The Chick-Fil-A chicken sandwich has come to the Big Apple.
the fast-food chain known for its fried chicken sandwiches and the sometimes polarizing conservative beliefs of the family that owns it, opened its first free-standing, location in New York City in busy Herald Square on Saturday.
More than 100 people camped outside the store on Friday night to wait for the chance to get free chicken sandwiches and waffle fries for a year, a custom for every Chick-Fil-A opening.
The restaurant's opening is perhaps the most high-profile location amid a national push from the Atlanta-based chain's push to expand outside the South. The chain has been opening nearly 100 locations a year, and plans to open dozens throughout the tri-state in the coming months. Currently, there are 1,900 Chick-Fil-A's in 42 states. The northeast is one of the regions with the fewest locations.
"We feel like we're pretty small and we could build restaurants for a long time," said David Farmer, Chick-fil-A's vice president of menu strategy and development. "There are so many places where we have no presence, or limited presence. It's just a lot of opportunity."
Chick-fil-A expects its menu and service to win over New Yorkers. The location is its largest in the country, spanning 5,000 square feet over two floors and a basement with an extra kitchen.
Over the next two years, the company plans to open several more locations in New York City. The company already has a location on the campus of New York University, but the menu is limited.
For those who don't live near a Chick-fil-A, the chain may be better known for the Christian beliefs of its founder Truett Cathy than for its sweet tea and waffle fries.
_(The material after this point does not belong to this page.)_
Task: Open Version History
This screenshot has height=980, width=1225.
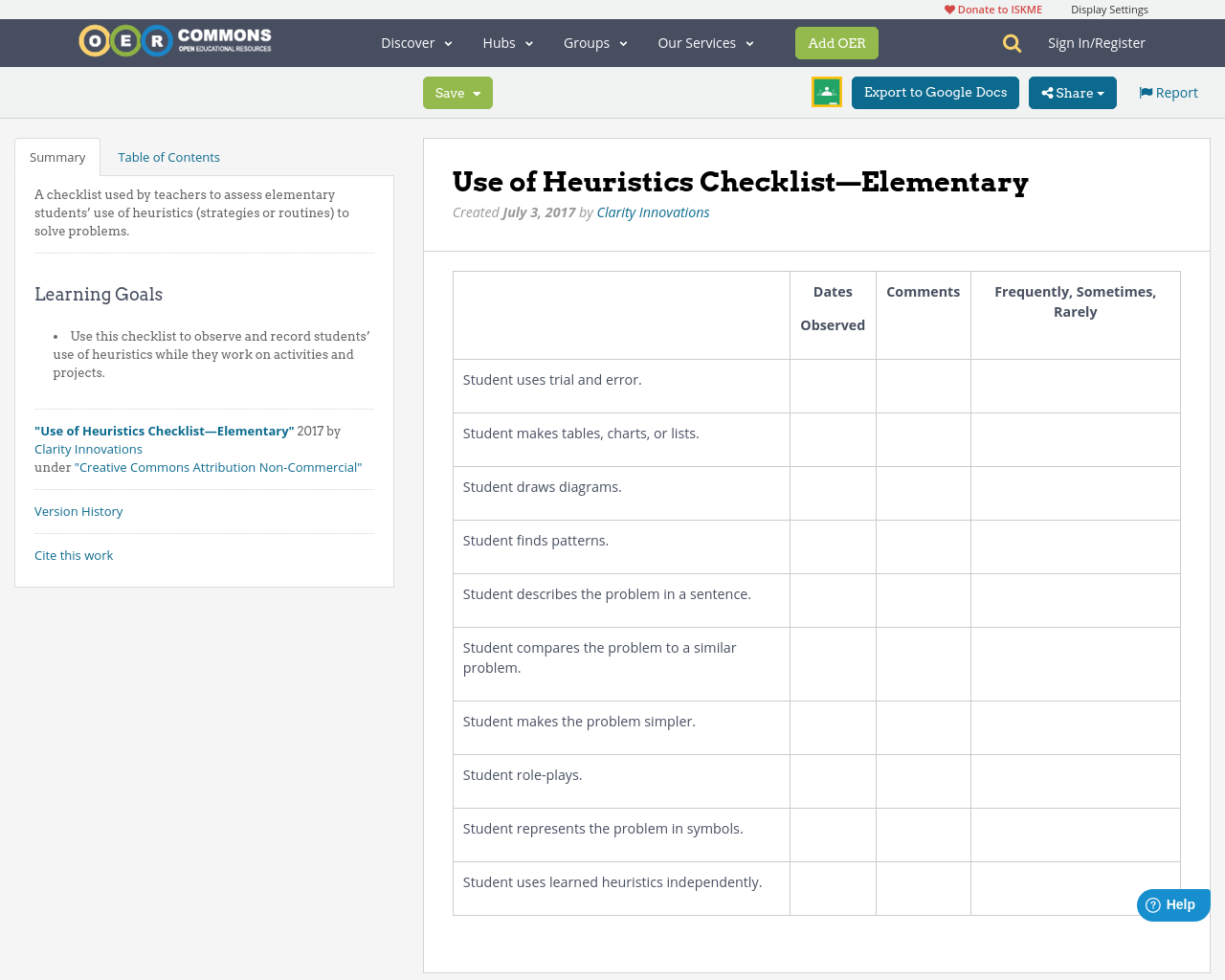Action: (78, 511)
On its website, the privately-held company says its corporate purpose is to "glorify God by being a faithful steward of all that is entrusted to us."
Its stores are closed on Sundays, and the New York City location will not be an exception.
In 2012, Chick-fil-A touched off protests by gay rights advocates after CEO Dan Cathy voiced support for "biblical families." The company has since tried to draw a distinction that the beliefs of its ownership and its business.
In a fact sheet for the media, Chick-fil-A notes that it "does not have an opinion as an organization."
Regardless, Chick-fil-A restaurants continue to outperform other chains. Last year, its stores on average pulled in $3.2 million in sales, according to industry tracker Technomic. That's compared with $2.5 million for McDonald's, $1.2 million for Burger King and just $960,000 for KFC.
Part of the attraction might be that Chick-fil-A is known for its friendly service. When a customer says "thank you," for instance, workers are trained to respond with "my pleasure" instead of a phrase such as "no problem." The latter suggests that the service provided might have been an inconvenience, said Farmer.
When Chick-fil-A opens in new markets, the company says transplants from its regional strongholds help generate excitement for its arrival. That is the case for Amanda Haas, a 25-year-old administrative assistant in New York City who grew up in Texas.
Haas said she likes that the cuts of chicken seem like quality meat, and that there's just "something about the breading." She already mapped the subway route from her apartment to the restaurant.
"It's a trek to get there, but it's one of those treks I'd make," she said.
For now, Chick-fil-A is still comparable in size to Chipotle and Popeye's, which each have roughly 1,800 locations in the U.S., according to Technomic. By comparison, McDonald's has more than 14,300 locations, and KFC has more than 4,300.